De politiek zit vol wetmatigheden. Eentje daarvan, die de premiersloopbaan van Mark Rutte al jarenlang hinderlijk achtervolgt, is dat het je vroeg of laat zuur opbreekt wanneer je gedwongen bent te regeren met coalities die vanuit het brede midden zijn samengesteld.
VVD met PvdA, VVD met CDA, D66 en ChristenUnie; stuk voor stuk zijn het geen combi’s die veel garanties bieden voor een bezield, krachtdadig beleid. Ze vormen eerder het recept voor pappen en nathouden, voor het parkeren van probleemdossiers, voor het afkopen van politieke meningsverschillen met een geldverslindende voor-elk-wat-wils-politiek. Voor weinig daden en veel management by speech, kortom.
In de kabinetten-Rutte III en IV kwam dat vooral tot uitdrukking in het stikstof- en asielbeleid. Zie de manier waarop Ruttes beleidsmachine stop viel na de vernietigende stikstofuitspraak van de Raad van State in het voorjaar van 2019. Tussen 6.00 en 19.00 uur maximaal 100 op de snelwegen; dat was het strijdplan waarmee zijn derde kabinet na veel wikken en wegen op de proppen kwam.
Zie de onmacht van de VVD’ers Harbers en Broekers-Knol om meer grip te krijgen op de asielinstroom.
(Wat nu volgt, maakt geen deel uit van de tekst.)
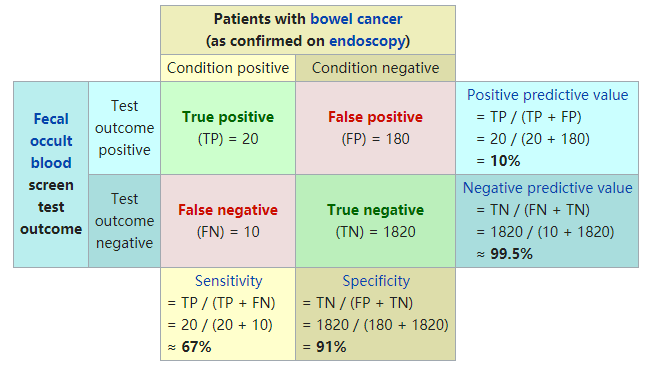Open the Positive predictive value link

pyautogui.click(x=548, y=95)
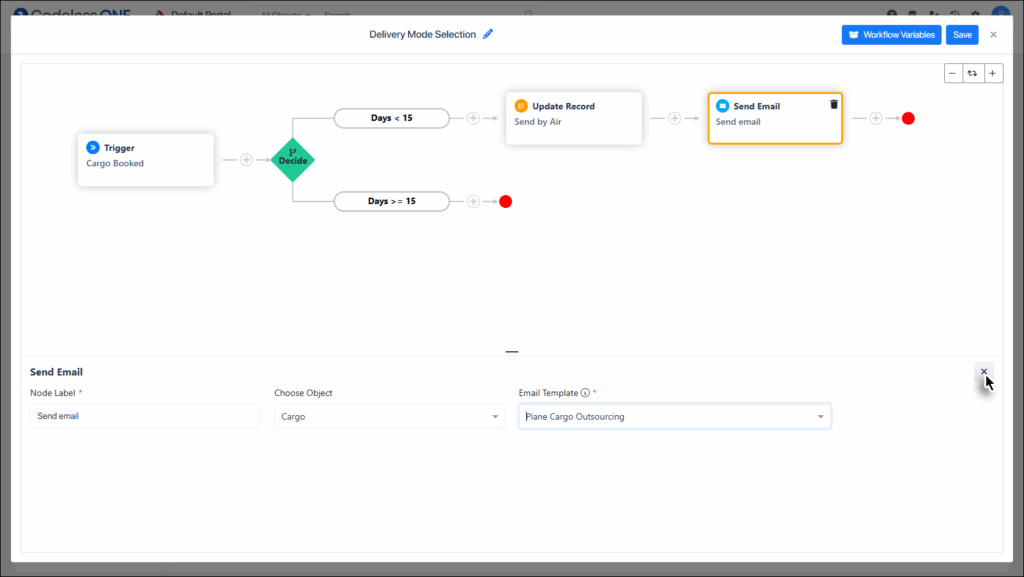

Proberen te verijdelen dat asielzoekers een tijdige beslissing op hun asielverzoek konden forceren door een dwangsom te vorderen bij de rechter; dat was het belangrijkste wapenfeit van Rutte III.
In zijn vierde kabinet zat er voor Rutte weinig anders op dan te proberen de lijn van de consensuspolitiek door te trekken. Om D66 te paaien, kwam er in het coalitieakkoord een snoeiharde stikstofparagraaf. Maar ook een landbouwtransitiefonds van 24 miljard, later gevolgd door de aanstelling van bemiddelaar Remkes en de inzet voor een Landbouwakkoord. Aan de opgaven waar de landbouw voor staat verandert niets, maar het netto-effect van de schermutselingen in Rutte IV lijkt vooralsnog te zijn dat het realistische tijdpad van Rutte III (2035 in plaats van 2030) gewoon weer leidend wordt.
Ruttes consensuspolitiek liep tegen zijn grenzen aan toen de VVD-achterban een radicale koerswijziging eiste van het asielbeleid. Fractievoorzitter Sophie Hermans kreeg slappe knieën en weigerde de compromispolitiek langer te verdedigen. In plaats daarvan vluchtte zij in een hol „Mark, schiet eens op”. Premier Rutte werd Bokito Rutte en daar ging het gelegenheidshuwelijk van VVD, D66, CDA en CU.
Is een zucht van verlichting dan nu op z’n plek? Voor politieke junkies absoluut, gezien de rumoerige campagne die nu voor de deur staat. Maar wie even wat verder kijkt, voorziet al snel dat ook een volgend kabinet weer zal moeten schipperen tussen de soms ver uiteenlopende wensen van de politieke bloedgroepen links, centrum-rechts en radicaal-rechts. Of het aanzien van de politiek de komende tijd veel zal veranderen is dus zeer de vraag. En één ding is zeker: wie nu juicht in de veronderstelling dat daadkracht en bezieling straks de boventoon voeren, juicht beslist te vroeg.